* Start *

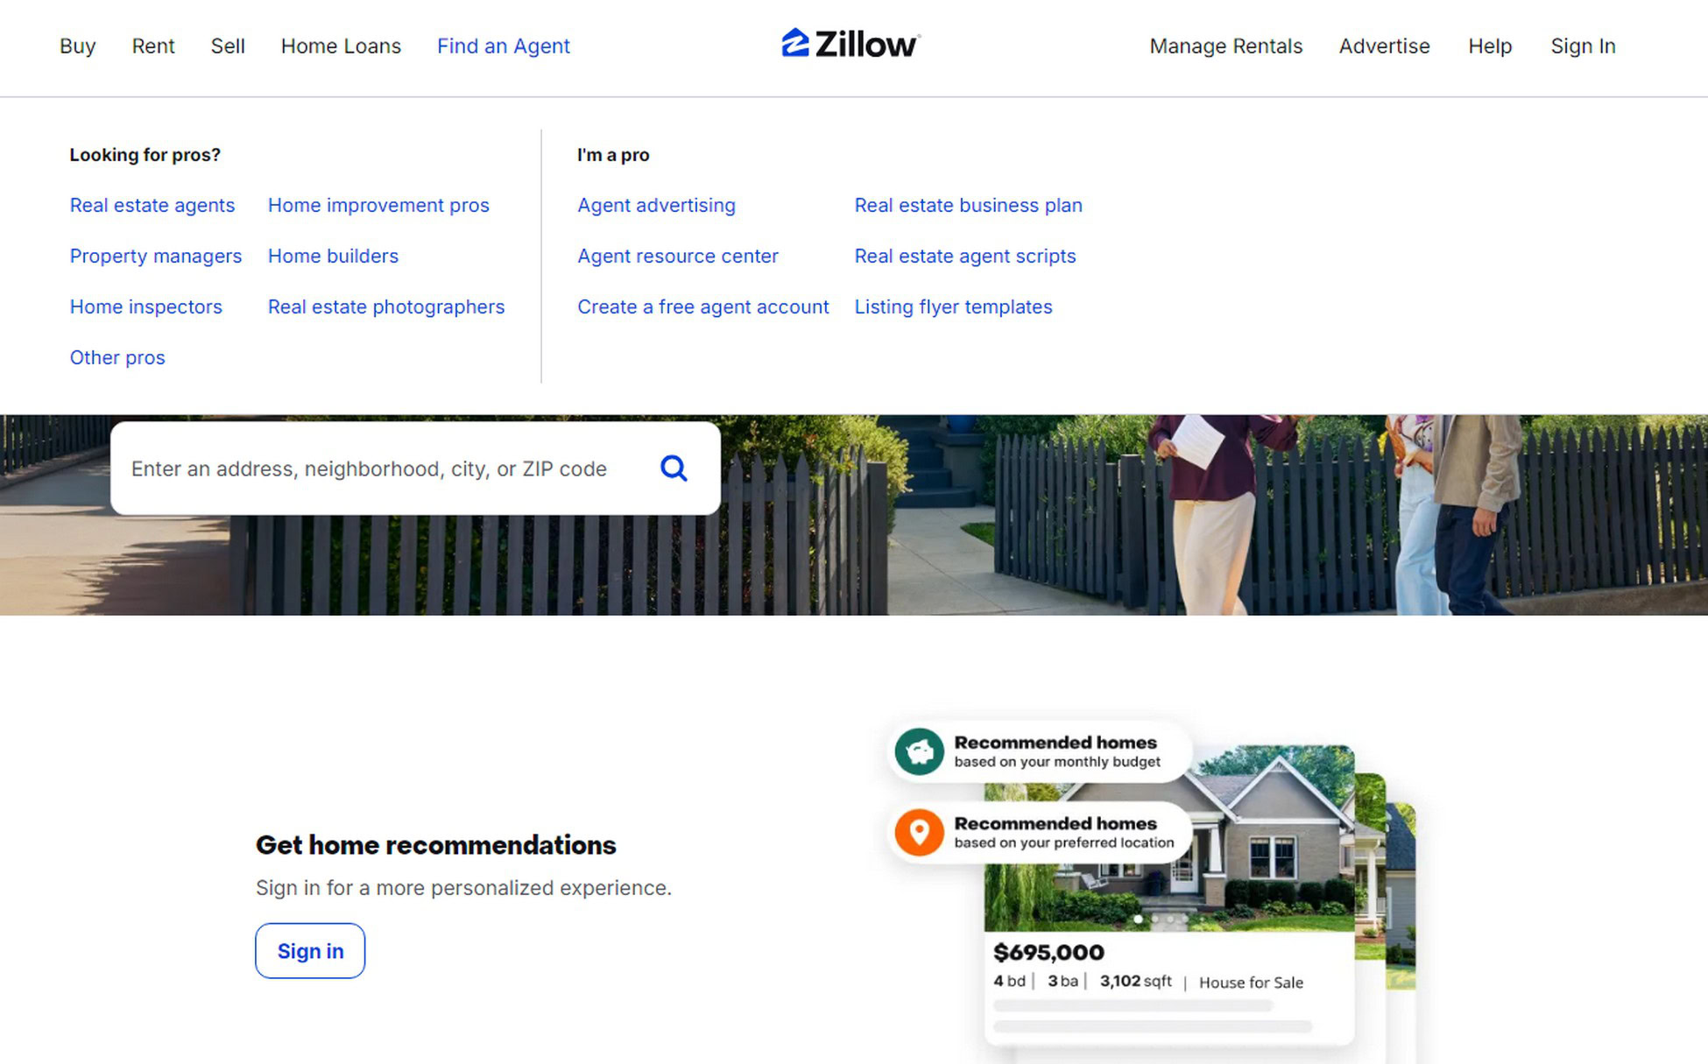Expand the Home Loans navigation dropdown
This screenshot has height=1064, width=1708.
pyautogui.click(x=340, y=46)
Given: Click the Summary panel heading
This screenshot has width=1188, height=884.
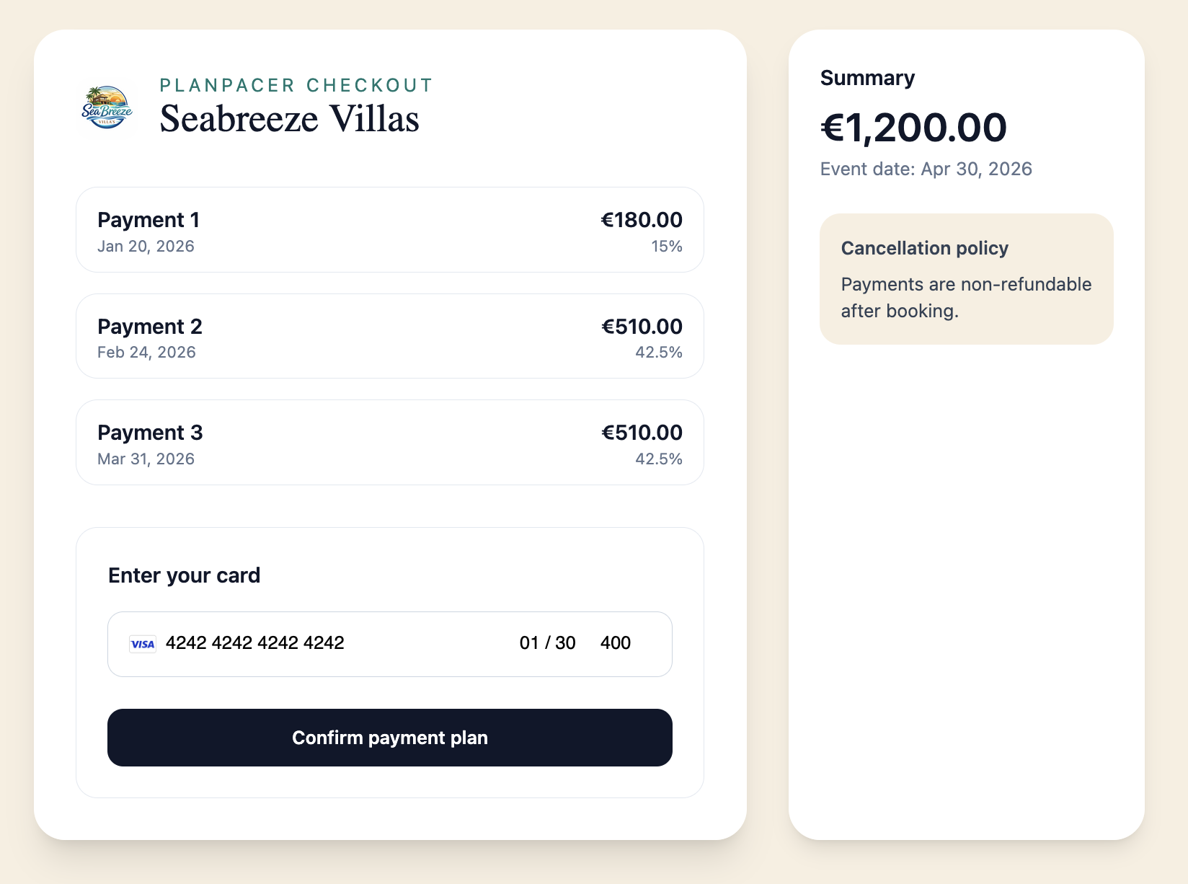Looking at the screenshot, I should coord(866,78).
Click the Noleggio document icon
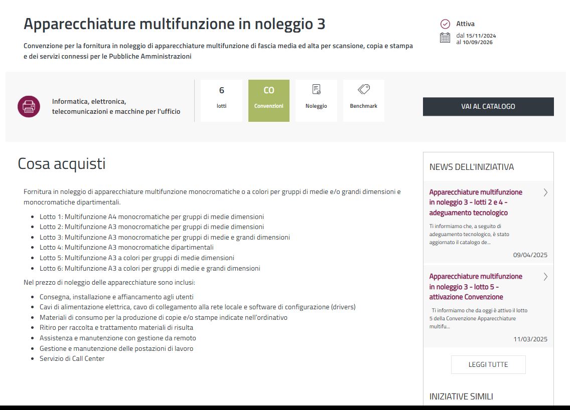The image size is (570, 410). (x=316, y=90)
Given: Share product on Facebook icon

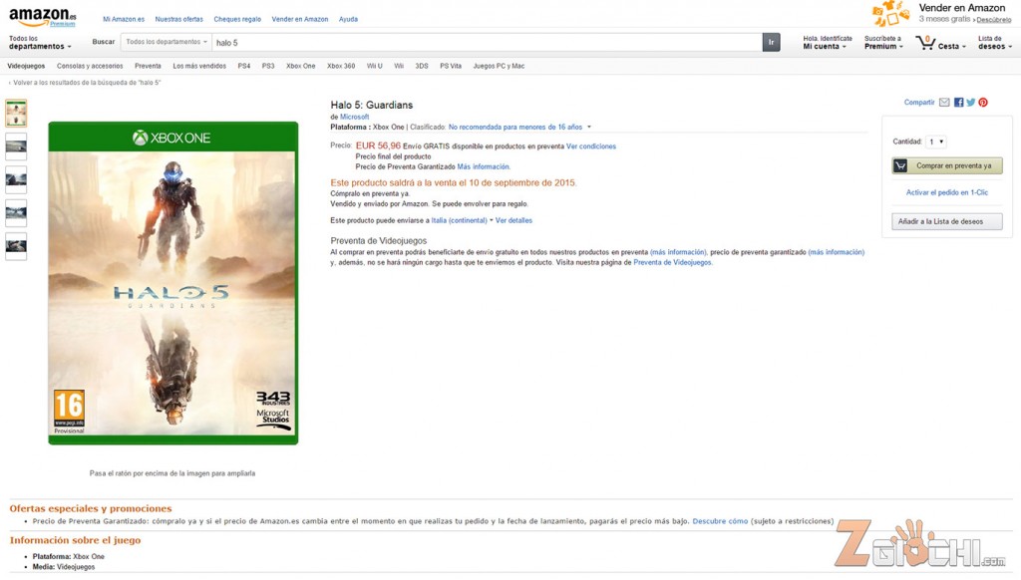Looking at the screenshot, I should [x=958, y=103].
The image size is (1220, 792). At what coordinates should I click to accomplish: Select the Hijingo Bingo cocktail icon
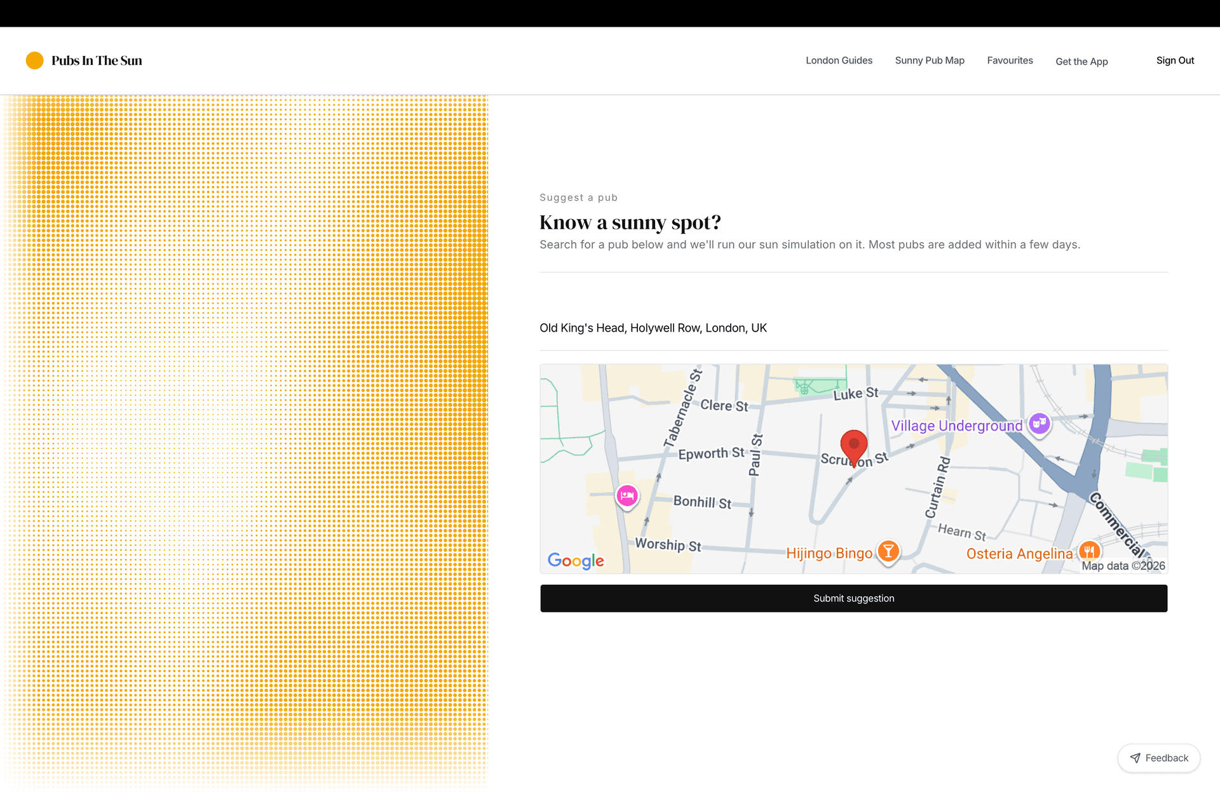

* End *

Copy the records above word for word, leaving out the pictures.

- **ANSWER TO THE TASK**
Expand the Home Loans navigation dropdown
This screenshot has height=1064, width=1708.
pyautogui.click(x=340, y=46)
Given: Click the Summary panel heading
This screenshot has width=1188, height=884.
Looking at the screenshot, I should coord(866,78).
Click the Noleggio document icon
The image size is (570, 410). (x=316, y=90)
Given: Share product on Facebook icon

Looking at the screenshot, I should [x=958, y=103].
The image size is (1220, 792). At what coordinates should I click to accomplish: Select the Hijingo Bingo cocktail icon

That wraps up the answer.